Sontak mataku beralih pandang, mencerna setiap susun kata yang kau ucap. Aku terdiam. Memaknai penuturanmu. Aku harus menghilangkan perasaanku. Boleh aku bertanya, kenapa? Karena aku salah? Ya, aku salah, hingga kau bilang berulang kali untuk menghapusnya. Membuat perasaanku carut-marut seketika. Bagaimana caranya? Tekan “delete” saja atau harus “close”? Semudah itu.

“Mas ingin rasa ini benar-benar hilang? Kenapa selalu memaksa? Kenapa tidak bersikap biasa saja seperti yang mas katakan dulu?” berondongku tajam, tanpa celah. Aku capek. Dengan segala pertanyaan yang tak henti kau paksakan. Aku manusia biasa, ingin berusaha tapi tak bisa. Bukankah perasaan itu makin kuat ketika berusaha dienyahkan? Dan aku tak ingin memaksa. Hanya membiarkan apa adanya.

“Kamu luar biasa. Sudah seharusnya mengagumi orang yang luar biasa. Aku ini orang yang buruk. Seringkali minder dengan diriku sendiri. Kamu mengagumi orang yang salah, di waktu yang salah, dan tempat yang salah,” ujarmu perlahan. Termenung. Teringat pujianmu kala itu.

“Aku kagum padamu,”
“Bohong. Apa yang membuat mas kagum? Aku biasa saja. Malah banyak kekurangan.
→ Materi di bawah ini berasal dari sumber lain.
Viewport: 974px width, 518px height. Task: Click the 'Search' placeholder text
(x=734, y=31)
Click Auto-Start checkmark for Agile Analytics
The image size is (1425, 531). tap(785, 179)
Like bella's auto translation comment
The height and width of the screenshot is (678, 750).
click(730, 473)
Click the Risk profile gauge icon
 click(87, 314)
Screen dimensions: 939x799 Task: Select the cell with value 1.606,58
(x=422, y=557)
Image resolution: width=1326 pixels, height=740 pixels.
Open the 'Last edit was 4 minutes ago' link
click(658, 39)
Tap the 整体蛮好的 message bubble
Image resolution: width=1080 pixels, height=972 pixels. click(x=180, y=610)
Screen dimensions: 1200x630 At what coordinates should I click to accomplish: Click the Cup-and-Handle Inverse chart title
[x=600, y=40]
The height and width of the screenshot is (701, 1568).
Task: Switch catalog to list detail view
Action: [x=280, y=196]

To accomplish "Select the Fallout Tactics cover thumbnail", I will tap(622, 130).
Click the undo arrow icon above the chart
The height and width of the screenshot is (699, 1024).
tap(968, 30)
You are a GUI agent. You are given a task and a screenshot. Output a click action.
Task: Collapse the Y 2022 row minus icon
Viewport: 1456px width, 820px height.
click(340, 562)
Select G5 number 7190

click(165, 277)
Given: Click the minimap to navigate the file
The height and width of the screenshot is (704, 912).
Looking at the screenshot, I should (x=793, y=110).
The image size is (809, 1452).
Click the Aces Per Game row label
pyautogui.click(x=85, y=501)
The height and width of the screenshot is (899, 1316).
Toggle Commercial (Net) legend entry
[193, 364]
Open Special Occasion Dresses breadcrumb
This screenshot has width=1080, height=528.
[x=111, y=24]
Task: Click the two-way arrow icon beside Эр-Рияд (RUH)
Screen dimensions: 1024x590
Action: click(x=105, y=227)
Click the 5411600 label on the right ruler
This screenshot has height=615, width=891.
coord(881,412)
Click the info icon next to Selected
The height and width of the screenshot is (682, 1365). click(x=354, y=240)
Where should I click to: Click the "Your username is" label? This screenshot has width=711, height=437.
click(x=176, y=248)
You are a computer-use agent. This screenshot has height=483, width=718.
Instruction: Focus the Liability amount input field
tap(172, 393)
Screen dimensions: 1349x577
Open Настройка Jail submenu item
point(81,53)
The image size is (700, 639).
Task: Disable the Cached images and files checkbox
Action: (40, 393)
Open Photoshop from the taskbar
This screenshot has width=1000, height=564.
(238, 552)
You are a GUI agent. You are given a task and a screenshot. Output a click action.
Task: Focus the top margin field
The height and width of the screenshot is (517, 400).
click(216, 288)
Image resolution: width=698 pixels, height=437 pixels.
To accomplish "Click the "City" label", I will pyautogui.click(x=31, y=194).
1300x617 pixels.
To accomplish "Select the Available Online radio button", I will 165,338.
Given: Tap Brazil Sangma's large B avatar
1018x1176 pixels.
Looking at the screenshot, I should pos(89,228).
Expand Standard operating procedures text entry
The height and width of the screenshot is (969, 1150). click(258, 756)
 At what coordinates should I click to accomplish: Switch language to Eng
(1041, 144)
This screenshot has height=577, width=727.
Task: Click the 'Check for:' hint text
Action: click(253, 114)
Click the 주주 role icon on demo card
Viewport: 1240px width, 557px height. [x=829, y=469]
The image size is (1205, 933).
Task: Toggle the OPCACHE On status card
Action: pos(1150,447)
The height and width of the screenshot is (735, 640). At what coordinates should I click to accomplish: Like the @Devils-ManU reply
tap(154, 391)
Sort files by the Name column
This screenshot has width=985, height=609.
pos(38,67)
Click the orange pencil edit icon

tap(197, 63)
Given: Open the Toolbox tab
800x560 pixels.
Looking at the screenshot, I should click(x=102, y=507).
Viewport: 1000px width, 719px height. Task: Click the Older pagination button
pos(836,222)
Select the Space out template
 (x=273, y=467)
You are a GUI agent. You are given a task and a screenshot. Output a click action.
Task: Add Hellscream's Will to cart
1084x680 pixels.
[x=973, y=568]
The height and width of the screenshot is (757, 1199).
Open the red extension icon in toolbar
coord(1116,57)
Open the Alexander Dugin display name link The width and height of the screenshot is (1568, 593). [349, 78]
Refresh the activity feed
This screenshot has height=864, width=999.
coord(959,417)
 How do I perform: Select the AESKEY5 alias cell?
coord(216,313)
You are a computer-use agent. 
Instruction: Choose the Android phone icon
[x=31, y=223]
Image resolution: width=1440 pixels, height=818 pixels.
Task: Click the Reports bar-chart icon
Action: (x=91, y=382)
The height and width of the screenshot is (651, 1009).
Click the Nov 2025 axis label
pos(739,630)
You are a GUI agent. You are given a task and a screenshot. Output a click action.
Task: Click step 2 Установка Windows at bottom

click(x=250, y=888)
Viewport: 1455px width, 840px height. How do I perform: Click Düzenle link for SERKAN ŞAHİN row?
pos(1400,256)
Aku itu pelupa, suka ngantuk, dan banyak kekurangan lainnya,”
“Iya, kamu memang pelupa. Tapi, kamu itu tegar, multitasking, cerewet, lucu, dan perhatian,”


Aku ingat senyumku merekah. Meski itu sebuah kebohongan, aku bahagia. Terima kasih untuk pujianmu. Terima kasih menganggapku ada, meski hanya kesemuan yang mudah tersingkir. Terima kasih. Aku tak peduli saat kau kau bilang aku belum mengenalmu. Aku tak peduli wajah asli yang kau tutupi. Seburuk apapun dirimu, aku mengagumimu. Hanya itu. Tak bolehkah?

“Aku tahu ini waktu yang salah, aku tahu ini bukan tempat yang tepat. Tapi, aku tak merasa kalau mas adalah orang yang salah,” ungkapku tenang.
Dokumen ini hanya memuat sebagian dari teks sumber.